BACKGROUND: The requirement that patients give up curative treatment makes hospice enrollment unappealing for some patients and may particularly limit use among African-American patients. The current study was conducted to determine whether African-American patients with cancer are more likely than white patients to have preferences for cancer treatment that exclude them from hospice and whether they are less likely to want specific hospice services. METHODS: Two hundred eighty-three patients who were receiving treatment for cancer at 6 oncology clinics within the University of Pennsylvania Cancer Network completed conjoint interviews measuring their perceived need for 5 hospice services and their preferences for continuing cancer treatment. Patients were followed for 6 months or until death. RESULTS: African-American patients had stronger preferences for continuing their cancer treatments on a 7-point scale even after adjusting for age, sex, finances, education, Eastern Cooperative Oncology Group performance status, quality of life, and physical and psychologic symptom burden (adjusted mean score, 4.75 vs 3.96; beta coefficient, 0.82; 95% confidence interval, 0.22-1.41 [P = .007]). African-American patients also had greater perceived needs for hospice services after adjusting for these characteristics (adjusted mean score, 2.31 vs 1.83; beta coefficient, 0.51; 95% confidence interval, 0.11-0.92 [P = .01]). However, this effect disappeared after adjusting for household finances. CONCLUSIONS: Hospice eligibility criteria may exclude African-American patients disproportionately despite greater perceived needs for hospice services in this population. The mechanisms driving this health disparity likely include both cultural differences and economic characteristics, and consideration should be given to redesigning hospice eligibility criteria.
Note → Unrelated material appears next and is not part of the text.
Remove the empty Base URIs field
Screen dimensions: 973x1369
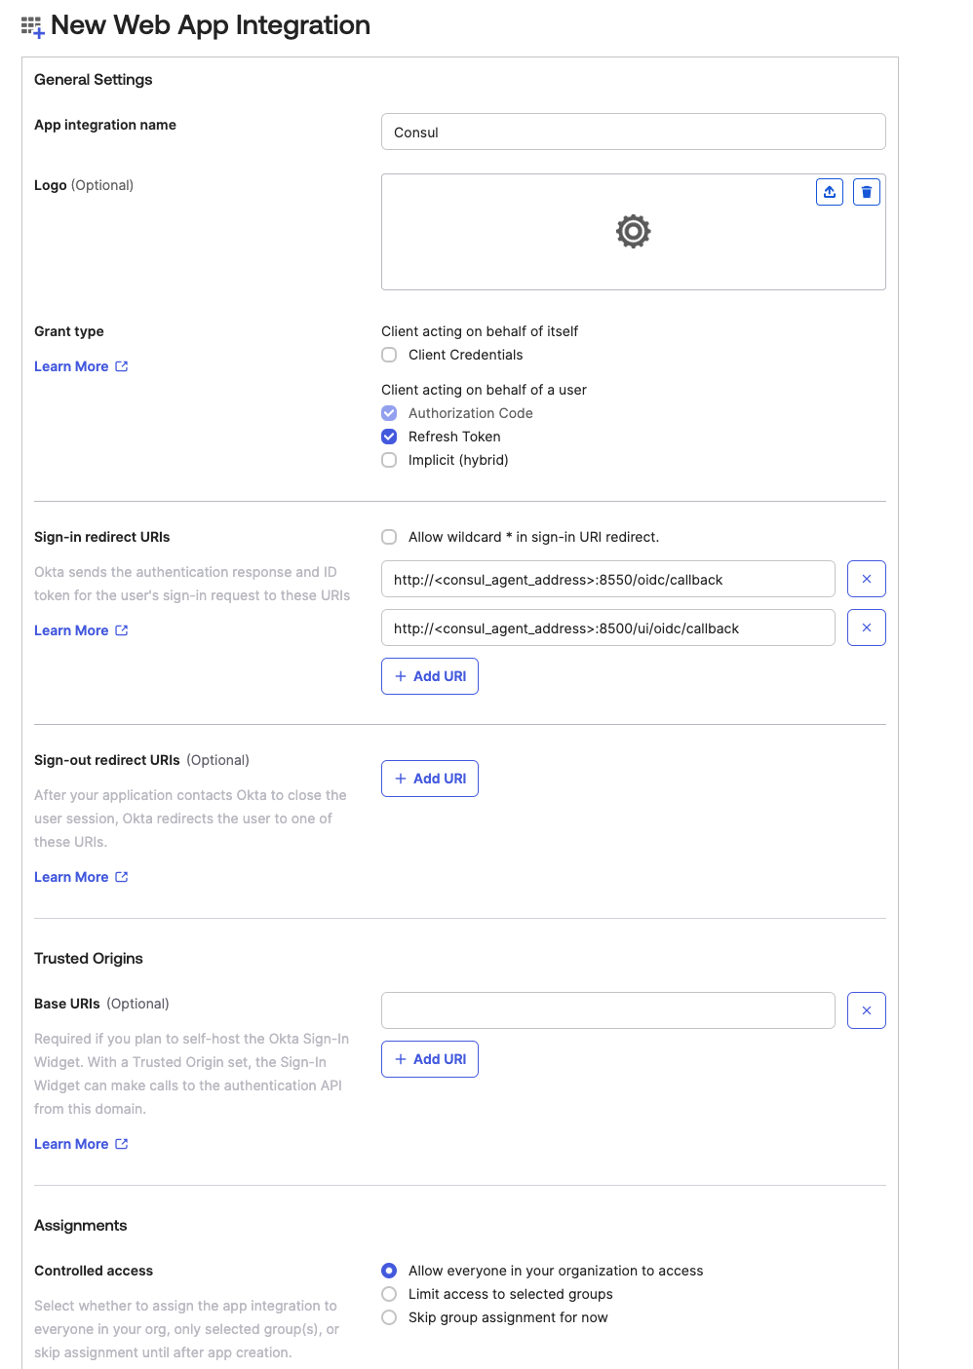[866, 1010]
Do phase 1 patients have greater needs for palliative care compared with other cancer patients?

BACKGROUND: Phase 1 oncology trial participants often are excluded from hospice. However, it is not known whether they would benefit from hospice services. The objectives of the current study were to define the palliative care needs of these patients and to determine whether their needs are greater than those of other cancer patients. METHODS: Two hundred ninety-seven patients who were undergoing cancer therapy and 69 patients who were enrolled in phase 1 trials at 7 oncology clinics in an urban cancer network were recruited and consented to participate in interviews. Interviewers assessed the prevalence and severity of 10 symptoms using the Global Distress Index of the Memorial Symptom Assessment Scale and patients' perceived need for 4 services typically provided through hospice: a chaplain, counselor, home health aide, and visiting nurse. RESULTS: Patients in the 2 groups had a similar symptom burden. However, after adjusting for Eastern Cooperative Oncology Group performance status scores, phase 1 patients were more likely to have 5 of the 10 symptoms and reported greater severity for 6 of the 10 symptoms. Compared with other patients, phase 1 patients were less likely to say they needed a home health aide (4 of 69 patients [6%] vs 198 of 297 patients [67%]), a chaplain (7 of 69 patients [10%] vs 134 of 297 patients [45%]), or a counselor (11 of 69 patients [16%] vs 160 of 297 patients [54%]; chi-square test: P<.001 for all). They were equally likely to say they needed a visiting nurse (30 of 69 patients [44%] vs 142 of 297 patients [48%]; chi-square test: P=.516). CONCLUSIONS: Compared with other patients who had cancer, patients who were participating in phase 1 trials were less likely to want several home care services, although they experienced a greater symptom burden. Further research will be needed to define the palliative care needs of this population.